I lectured on Wednesday about the concept of control in civil-military relations and then the media blows up about four US Marines urinating on some dead Taliban. Yes, this is upsetting and the Marines in question should be punished, but this is not a question of policy or a military out of control.
No, control means that the civilians determine the policies with the military providing the best advice they can, that the military figures out how to implement the policies with the civilians paying attention to the bigger how questions. If some soldier in a very large organization does something wrong, that is a problem but it is not an evidence of the loss of civilian control. The question of civilian control right now is how do the civilians and military handle it.

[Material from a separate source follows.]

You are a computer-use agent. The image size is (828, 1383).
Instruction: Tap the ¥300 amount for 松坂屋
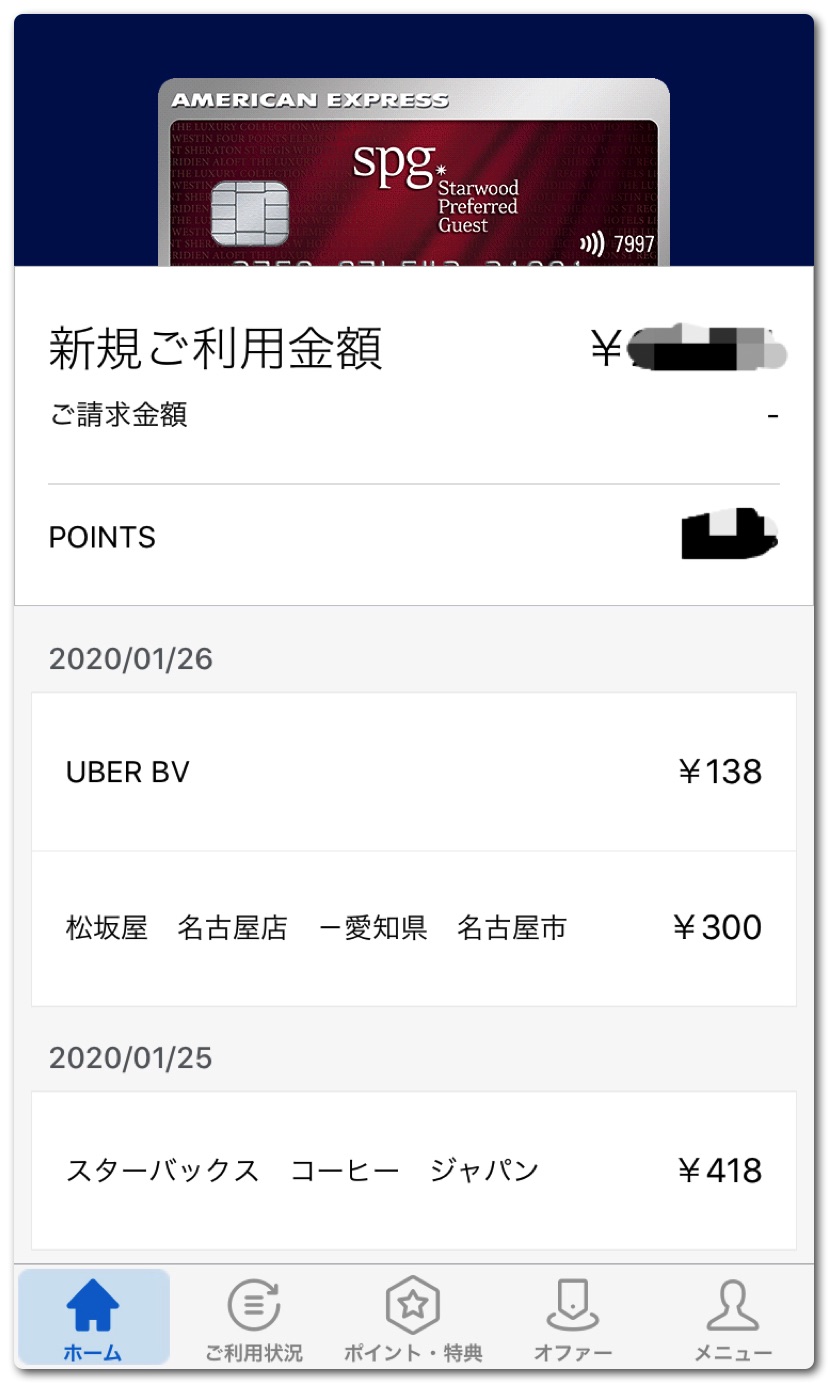click(x=718, y=928)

Deploying thousands of troops will mean that bad things happen, that some soldiers/marines/sailors/air-folk will stray from the intent of their officers. The question really is: did these Marines have officers who created a permissive environment where this kind of behavior was seen to be ok? We don't know. We do know that Rumsfeld and the folks under him did create a permissive environment where abusing prisoners at Gitmo and Abu Ghraib not only could happen but would happen.
The pissing incident was clearly not part of US policy. Torture was. I am not excusing or justifying what the Marines did, but making it clear that this incident, until we know more, tells us very little about civilian control of the military.
What it does remind us is: the strategic corporal or private. That, in today's warfare, the actions of a grunt on the ground can have big ramifications.
Still, this action, as stupid and as offensive as it is, is far less odious than what the Taliban does on a regular basis--blowing up innocent kids with no regard for anyone else. Indeed, treatment of prisoners and such--not a Taliban strength. Again, this does not justify or excuse what the Marines did, but just put things into perspective.
Anyhow, this term looks to be fruitful for all kinds of civ-mil issues.
Somewhere dark and forlorn, John Yoo is hurriedly crafting a memo on the legality of corpse desecration.